Histology and in situ hybridization on cryosections of catshark Scyliorhinus canicula skeletal tissues at stage 33. (A, B, C, V) Hematoxylin–Eosin–Saffron (HES) histological staining. (D–U) Expression of Col10a1 duplicates in developing teeth and scales of catshark detected with probes specific for each duplicate. Dotted lines indicate the mesenchymal compartment limits. Asterisk marks the mineralizing matrix, often seen as empty space due to decalcification. (W, X) Expression of Col10a1.4 duplicate in comparison to Col2a1 in mineralizing vertebral tissues of catshark. Black arrowhead in the neural arch points to the site of globular mineralization; open arrowhead points to the site of lamellar mineralization; black arrowhead in the vertebral body points to the site of fibrous mineralization. Scale bars: 50 µm (A–U), 200 µm (V–X).

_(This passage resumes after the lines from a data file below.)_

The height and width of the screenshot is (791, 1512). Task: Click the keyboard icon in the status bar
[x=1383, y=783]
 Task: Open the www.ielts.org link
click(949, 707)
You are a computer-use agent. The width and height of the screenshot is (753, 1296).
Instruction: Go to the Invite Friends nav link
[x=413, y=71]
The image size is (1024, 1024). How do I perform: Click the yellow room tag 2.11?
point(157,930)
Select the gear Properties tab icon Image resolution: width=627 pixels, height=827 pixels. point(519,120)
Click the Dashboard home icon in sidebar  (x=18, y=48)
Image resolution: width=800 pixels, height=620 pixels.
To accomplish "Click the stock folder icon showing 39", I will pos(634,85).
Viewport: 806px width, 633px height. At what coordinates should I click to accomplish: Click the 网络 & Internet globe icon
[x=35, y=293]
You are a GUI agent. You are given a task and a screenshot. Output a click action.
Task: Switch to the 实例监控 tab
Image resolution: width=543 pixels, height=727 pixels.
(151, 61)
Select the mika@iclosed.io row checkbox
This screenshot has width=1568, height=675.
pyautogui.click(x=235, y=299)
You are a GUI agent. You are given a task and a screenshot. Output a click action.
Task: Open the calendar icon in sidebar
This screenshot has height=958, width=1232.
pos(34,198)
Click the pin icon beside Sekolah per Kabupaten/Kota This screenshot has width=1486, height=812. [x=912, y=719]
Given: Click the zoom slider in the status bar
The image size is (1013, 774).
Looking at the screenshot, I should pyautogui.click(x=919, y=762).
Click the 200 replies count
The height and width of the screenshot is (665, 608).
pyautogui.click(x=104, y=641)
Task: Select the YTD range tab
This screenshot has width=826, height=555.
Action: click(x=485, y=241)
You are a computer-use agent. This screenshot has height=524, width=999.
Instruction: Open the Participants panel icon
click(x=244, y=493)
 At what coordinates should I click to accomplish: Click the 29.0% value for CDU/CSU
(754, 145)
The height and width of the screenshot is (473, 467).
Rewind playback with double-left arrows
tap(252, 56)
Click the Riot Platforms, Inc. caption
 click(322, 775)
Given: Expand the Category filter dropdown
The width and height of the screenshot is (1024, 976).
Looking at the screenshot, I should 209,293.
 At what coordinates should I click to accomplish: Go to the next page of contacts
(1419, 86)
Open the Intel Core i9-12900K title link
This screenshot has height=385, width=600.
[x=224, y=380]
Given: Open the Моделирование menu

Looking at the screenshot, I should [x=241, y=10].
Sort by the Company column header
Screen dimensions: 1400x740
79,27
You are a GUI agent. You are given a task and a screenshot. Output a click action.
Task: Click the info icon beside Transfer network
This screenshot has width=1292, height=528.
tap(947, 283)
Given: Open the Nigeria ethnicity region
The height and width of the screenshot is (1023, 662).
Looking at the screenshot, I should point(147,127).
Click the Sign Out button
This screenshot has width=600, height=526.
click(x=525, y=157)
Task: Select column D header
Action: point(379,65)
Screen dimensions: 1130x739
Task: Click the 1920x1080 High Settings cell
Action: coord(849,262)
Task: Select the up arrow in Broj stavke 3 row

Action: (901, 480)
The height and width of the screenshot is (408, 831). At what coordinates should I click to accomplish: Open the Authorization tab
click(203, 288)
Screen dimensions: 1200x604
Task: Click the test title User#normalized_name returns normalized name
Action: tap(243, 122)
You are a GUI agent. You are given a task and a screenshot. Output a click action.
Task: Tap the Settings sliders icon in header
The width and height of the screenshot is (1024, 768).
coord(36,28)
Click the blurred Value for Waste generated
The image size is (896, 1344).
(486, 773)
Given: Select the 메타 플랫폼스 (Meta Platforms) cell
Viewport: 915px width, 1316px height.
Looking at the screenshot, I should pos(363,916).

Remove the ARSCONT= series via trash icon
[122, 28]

Abbreviations: mat. amel., maturation stage ameloblasts; M’s, Meckel’s cartilage; notoch, notochord; od., odontoblasts; sec. amel., secretory ameloblasts.

Fig. 4.

Expression of zebrafish col10a1a and col10a1b and Xenopus Col10a1 during tooth development detected with in situ hybridization. (A, B) col10a1a expression in whole-mount zebrafish larvae at 4 and 6 days post fertilization (dpf). (C) col10a1a expression in post in situ paraffin sections of zebrafish larvae at 5 dpf. (D, E) col10a1b expression in whole-mount zebrafish larvae at 4 and 6 dpf. (F) col10a1b expression in post in situ paraffin sections of zebrafish larvae at 4 dpf. (G) HE staining of a longitudinal section through a developing tooth bud of a Xenopus larva at stage NF57. (H, I) Col10a1 expression in Xenopus tooth bud on successive transversal sections. Open arrowheads point at developing pharyngeal teeth and asterisk marks the mineralizing matrix. Scale bars: 100 µm (A, B, D, E), 50 µm (C, F), 20 µm (G, H, I). Abbreviations: amel., ameloblasts; cl, cleithrum; d, dentary; m, maxilla; od., odontoblasts; op, opercle; p, parasphenoid; sec. amel., secretory ameloblasts.

Fig. 5.

Proposed scenario for Col10A1 locus evolution and subfunctionalization. Col10a1 genes with expression in dermal skeleton and/or endoskeleton are marked as green boxes, with expression in odontode skeleton are marked as blue boxes and with unknown expression are marked by gray boxes. Tandem duplication of Col10a1 genes in chondrichthyan ancestor is explained in detail in supplementary figure 2 (Supplementary Material online).